I am still struggling, myself, to be honest; but back when I was really struggling, I used to (try to) make this point on a number of occasions, when well-meaning friends and relatives tried to tell me that “any job is better than no job.”

Well, no, it isn’t. If it doesn’t make ends meet, it may be worse than no job at all, b/c it may make you ineligible for public assistance… and you still can’t live on it.

People who have never been abjectly poor have no idea how horrible a position that is to be in, and it is often in many ways the “working poor” who have the worst of it, because they are overlooked by most assistance programs: “oh, they don’t need help, they have a job.” Not necessarily true!

This is also why I am not in complete agreement with Mike Rowe, although I respect what he’s trying to do. It is also why I am distrustful of many conservatives’ faith in “the market” to do the right thing: “the market” is made up of fallible, mortal – and often greedy and selfish – human beings, and these do not always do the right thing.

Yes, there are a good number of jobs out there, looking for workers. That is true. But many (most?) of them do not pay a living wage. In which case, what I wrote above kicks in…

[Note: Although many people do it, taking a second job – and sometimes a third – is not really a viable solution long-term, either. I am leaving aside short-term stints, to get extra money for holiday shopping, a vacation, or maybe to fund an unusual purchase; I am also leaving aside “hustling” to turn one’s sideline into one’s career.
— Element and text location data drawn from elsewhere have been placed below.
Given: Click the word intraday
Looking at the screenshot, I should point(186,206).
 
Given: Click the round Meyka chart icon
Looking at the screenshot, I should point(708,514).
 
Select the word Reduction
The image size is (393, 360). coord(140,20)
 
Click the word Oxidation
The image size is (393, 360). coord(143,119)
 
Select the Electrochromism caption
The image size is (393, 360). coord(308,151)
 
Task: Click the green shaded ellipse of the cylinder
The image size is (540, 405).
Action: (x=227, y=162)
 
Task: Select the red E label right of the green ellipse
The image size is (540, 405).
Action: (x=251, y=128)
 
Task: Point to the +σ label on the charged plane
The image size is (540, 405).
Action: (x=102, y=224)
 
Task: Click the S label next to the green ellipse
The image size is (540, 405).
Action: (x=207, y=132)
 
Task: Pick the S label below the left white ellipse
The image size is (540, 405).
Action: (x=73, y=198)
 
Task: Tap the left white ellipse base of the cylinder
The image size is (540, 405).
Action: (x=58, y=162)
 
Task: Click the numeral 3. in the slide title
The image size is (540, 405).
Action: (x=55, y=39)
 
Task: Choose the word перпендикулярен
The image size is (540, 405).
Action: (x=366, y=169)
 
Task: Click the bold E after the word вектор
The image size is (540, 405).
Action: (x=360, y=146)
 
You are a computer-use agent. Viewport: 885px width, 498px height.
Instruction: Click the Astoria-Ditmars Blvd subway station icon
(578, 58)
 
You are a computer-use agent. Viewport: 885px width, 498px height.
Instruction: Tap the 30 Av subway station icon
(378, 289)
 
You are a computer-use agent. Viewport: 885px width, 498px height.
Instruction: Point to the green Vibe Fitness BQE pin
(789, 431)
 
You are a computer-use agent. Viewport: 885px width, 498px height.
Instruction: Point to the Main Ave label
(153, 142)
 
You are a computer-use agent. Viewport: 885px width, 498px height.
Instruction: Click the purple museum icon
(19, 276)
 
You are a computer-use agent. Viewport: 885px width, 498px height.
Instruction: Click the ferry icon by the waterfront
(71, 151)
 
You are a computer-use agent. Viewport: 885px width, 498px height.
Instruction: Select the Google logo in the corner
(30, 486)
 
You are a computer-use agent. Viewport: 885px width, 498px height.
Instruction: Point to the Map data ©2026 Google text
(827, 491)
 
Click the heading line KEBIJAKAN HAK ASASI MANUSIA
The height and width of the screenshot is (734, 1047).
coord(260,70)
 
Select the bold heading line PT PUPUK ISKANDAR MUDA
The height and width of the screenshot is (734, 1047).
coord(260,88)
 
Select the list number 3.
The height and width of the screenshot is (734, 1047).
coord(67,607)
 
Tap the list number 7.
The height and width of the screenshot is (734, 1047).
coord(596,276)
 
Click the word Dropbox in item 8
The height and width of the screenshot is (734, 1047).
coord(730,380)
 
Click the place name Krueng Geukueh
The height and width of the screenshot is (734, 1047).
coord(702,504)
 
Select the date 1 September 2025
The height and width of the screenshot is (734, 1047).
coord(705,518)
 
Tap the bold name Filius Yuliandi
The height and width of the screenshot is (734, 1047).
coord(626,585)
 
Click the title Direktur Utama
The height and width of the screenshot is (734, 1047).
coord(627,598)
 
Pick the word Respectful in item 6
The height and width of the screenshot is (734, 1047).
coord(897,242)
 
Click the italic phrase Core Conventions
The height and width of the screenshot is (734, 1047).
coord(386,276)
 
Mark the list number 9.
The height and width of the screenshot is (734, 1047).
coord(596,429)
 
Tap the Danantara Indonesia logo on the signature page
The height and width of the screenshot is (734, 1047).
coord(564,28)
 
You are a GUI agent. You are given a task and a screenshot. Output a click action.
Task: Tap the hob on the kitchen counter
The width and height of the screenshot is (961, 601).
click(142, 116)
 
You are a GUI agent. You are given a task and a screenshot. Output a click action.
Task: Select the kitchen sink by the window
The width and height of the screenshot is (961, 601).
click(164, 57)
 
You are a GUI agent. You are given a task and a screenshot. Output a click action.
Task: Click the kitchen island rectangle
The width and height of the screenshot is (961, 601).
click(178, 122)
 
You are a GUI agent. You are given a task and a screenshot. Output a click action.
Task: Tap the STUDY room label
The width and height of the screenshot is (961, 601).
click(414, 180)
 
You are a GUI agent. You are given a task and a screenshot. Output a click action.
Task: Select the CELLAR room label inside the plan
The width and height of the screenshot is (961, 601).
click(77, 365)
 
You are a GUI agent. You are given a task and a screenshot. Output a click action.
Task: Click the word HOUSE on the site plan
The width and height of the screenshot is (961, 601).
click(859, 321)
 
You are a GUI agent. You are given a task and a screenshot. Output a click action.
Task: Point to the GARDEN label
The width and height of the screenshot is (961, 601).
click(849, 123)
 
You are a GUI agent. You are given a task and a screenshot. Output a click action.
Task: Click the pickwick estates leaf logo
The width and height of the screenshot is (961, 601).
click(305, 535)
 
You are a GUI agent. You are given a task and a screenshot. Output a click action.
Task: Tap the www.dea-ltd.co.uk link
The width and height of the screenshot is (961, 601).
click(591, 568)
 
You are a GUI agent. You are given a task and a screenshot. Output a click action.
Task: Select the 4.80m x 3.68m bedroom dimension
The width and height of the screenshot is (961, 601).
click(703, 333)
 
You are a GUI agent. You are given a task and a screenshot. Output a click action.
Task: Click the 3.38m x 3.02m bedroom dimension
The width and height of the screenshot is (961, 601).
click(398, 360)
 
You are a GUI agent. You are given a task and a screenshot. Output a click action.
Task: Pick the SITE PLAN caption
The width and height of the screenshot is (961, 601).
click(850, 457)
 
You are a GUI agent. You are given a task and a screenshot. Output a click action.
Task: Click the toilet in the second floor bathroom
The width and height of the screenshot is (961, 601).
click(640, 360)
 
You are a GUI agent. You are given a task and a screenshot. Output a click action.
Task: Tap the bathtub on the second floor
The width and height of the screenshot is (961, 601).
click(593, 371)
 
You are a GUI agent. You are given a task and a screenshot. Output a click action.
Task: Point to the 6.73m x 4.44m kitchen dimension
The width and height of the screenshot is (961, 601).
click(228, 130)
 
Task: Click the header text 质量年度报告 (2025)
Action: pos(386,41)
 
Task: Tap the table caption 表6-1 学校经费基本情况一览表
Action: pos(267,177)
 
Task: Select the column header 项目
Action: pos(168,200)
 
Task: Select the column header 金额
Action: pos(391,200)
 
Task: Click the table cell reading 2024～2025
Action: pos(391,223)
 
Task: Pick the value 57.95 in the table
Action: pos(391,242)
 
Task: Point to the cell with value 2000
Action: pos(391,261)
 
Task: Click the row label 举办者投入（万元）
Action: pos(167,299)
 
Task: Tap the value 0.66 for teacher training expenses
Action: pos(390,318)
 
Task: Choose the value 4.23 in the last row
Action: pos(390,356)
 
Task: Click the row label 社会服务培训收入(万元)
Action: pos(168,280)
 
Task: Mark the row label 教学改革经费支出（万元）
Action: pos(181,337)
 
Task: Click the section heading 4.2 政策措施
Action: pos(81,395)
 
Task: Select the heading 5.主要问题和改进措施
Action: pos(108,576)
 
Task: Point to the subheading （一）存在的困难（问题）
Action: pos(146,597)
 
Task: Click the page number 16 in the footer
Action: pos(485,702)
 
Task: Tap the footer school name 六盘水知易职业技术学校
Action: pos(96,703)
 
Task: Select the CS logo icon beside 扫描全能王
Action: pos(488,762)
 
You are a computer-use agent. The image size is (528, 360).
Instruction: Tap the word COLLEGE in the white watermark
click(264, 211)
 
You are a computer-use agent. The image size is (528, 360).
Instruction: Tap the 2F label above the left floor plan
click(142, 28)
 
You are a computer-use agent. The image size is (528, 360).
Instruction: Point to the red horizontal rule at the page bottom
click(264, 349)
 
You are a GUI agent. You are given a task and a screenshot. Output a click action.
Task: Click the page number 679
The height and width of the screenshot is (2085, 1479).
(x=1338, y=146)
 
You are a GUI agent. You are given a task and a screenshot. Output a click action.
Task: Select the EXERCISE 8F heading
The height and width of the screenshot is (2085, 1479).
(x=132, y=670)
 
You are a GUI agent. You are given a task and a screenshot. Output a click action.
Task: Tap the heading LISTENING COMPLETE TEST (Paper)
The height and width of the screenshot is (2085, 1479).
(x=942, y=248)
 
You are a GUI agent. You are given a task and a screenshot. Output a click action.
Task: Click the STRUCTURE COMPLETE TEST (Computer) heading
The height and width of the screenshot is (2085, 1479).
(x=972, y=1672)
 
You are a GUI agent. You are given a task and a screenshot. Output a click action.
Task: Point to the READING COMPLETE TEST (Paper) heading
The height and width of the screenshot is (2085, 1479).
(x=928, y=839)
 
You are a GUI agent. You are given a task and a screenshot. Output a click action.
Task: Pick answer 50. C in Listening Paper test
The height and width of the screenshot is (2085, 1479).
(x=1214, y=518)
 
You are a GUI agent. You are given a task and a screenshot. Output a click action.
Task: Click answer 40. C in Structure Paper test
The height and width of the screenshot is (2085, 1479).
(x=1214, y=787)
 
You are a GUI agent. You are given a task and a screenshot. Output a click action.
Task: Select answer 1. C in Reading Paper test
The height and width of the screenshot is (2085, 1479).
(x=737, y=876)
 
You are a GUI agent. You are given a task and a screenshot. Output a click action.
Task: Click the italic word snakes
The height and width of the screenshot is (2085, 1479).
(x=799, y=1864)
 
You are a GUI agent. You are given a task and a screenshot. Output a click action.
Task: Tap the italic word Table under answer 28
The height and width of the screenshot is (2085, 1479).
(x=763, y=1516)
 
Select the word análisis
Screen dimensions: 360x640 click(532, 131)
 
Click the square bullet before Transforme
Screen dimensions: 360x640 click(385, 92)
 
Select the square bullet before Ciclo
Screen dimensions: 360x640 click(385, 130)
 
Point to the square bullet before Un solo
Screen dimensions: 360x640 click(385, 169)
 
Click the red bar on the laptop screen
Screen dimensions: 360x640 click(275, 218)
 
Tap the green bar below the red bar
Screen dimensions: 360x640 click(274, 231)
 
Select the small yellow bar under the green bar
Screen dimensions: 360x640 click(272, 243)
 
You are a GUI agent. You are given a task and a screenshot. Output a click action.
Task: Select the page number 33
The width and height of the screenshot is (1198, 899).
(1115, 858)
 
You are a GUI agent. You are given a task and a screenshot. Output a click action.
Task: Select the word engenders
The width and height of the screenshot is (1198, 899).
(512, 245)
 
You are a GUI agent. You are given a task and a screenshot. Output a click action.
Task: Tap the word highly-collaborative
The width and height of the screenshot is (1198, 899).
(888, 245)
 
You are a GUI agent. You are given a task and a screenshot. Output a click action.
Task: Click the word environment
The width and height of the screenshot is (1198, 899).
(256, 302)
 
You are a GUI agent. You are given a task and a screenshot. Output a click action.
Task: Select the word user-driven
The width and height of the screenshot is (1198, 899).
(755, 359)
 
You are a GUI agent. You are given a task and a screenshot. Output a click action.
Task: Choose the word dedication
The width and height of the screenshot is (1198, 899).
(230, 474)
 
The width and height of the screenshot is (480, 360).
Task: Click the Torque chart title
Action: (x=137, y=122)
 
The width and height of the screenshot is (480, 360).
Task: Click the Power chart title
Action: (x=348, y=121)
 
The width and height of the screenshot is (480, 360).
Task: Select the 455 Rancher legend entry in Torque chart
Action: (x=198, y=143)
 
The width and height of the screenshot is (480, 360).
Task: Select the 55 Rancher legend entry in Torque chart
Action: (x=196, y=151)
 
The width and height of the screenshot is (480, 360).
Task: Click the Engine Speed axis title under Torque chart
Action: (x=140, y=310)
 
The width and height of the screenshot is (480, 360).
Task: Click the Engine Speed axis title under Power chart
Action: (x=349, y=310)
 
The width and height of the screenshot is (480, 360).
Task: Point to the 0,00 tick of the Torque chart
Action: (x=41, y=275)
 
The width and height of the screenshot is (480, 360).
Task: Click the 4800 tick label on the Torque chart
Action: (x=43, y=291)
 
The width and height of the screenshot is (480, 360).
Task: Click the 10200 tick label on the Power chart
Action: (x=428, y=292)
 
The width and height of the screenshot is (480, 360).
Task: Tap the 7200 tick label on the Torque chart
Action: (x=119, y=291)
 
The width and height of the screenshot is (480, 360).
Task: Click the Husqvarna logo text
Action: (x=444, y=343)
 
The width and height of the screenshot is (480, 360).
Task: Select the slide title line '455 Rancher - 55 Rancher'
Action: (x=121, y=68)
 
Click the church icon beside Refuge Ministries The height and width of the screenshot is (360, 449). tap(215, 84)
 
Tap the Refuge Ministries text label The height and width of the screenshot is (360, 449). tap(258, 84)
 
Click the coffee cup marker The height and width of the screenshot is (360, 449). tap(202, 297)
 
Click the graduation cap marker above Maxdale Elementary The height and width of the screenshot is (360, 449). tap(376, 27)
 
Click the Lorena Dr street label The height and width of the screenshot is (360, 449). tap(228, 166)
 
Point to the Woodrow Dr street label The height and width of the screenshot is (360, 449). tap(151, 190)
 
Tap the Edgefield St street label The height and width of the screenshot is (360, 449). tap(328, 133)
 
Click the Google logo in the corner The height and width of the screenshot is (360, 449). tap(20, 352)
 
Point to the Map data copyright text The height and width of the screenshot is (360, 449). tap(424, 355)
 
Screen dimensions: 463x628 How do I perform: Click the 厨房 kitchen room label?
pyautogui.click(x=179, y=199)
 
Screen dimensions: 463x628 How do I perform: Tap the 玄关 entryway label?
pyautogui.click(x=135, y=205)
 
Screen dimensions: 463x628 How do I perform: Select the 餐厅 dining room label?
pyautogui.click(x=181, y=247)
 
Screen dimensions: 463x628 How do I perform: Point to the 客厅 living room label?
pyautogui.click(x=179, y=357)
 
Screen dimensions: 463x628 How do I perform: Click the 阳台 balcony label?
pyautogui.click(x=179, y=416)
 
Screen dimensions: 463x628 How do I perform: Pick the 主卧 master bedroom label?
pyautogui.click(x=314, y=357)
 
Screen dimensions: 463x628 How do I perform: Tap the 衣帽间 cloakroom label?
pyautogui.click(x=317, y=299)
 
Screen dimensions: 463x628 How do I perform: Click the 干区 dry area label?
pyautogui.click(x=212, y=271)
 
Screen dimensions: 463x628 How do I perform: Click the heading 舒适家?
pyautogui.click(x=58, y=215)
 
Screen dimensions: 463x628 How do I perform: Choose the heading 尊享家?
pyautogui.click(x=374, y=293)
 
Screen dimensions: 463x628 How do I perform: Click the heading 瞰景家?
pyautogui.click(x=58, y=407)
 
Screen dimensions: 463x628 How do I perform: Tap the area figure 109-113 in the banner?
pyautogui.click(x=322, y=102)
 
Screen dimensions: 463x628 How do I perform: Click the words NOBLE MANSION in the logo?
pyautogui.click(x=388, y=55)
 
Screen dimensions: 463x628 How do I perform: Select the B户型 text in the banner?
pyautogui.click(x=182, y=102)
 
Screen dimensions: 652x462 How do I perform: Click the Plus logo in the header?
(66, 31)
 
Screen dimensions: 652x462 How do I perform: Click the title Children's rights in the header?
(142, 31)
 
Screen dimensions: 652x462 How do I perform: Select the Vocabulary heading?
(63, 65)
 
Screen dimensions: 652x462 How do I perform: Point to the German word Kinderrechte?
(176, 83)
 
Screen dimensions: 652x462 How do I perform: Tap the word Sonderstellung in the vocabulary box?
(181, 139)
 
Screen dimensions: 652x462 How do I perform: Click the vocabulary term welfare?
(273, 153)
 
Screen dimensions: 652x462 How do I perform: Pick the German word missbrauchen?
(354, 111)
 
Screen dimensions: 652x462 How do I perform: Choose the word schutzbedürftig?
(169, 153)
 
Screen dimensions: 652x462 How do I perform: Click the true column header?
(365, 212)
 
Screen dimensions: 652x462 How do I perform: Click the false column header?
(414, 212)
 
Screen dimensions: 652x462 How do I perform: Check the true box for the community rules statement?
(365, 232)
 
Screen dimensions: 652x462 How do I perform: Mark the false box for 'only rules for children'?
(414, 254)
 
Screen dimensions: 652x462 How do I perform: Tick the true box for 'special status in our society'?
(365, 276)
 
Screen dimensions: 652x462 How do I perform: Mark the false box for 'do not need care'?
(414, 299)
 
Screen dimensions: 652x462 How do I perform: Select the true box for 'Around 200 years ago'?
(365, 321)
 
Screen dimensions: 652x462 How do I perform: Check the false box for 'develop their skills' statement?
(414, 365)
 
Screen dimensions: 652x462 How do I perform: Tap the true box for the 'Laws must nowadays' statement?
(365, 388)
I’m talking about working two or more jobs, consistently, to make ends meet. The more hours you’re working, the fewer you have to a) look for a better job, b) perform ordinary but necessary maintenance / domestic tasks, and c) get the rest and sleep you need in order to perform any job(s) at a high level of efficiency.]

As the linked article points out, two-thirds (64%) of low-wage workers are in their prime working years of 25 to 54; more than half (57%) work full-time year-round, the customary schedule for employment intended to provide financial security; and about half (51%) are primary earners or contribute substantially to family living expenses (FWIW, I am currently in all three of these categories).

We have a problem, here, as a society; and we need to work together, as a society, to find reasonable, workable, and effective solutions. The problem is, we’re largely talking past each other.

The Left wants to raise the minimum wage to $15/hour, which has the effect of increasing automation, and forcing smaller businesses to lay off workers or even close. The neoliberal/libertarian Right says “just get a job” – which as both the article and my comments point out, isn’t necessarily, by itself, a viable solution to poverty.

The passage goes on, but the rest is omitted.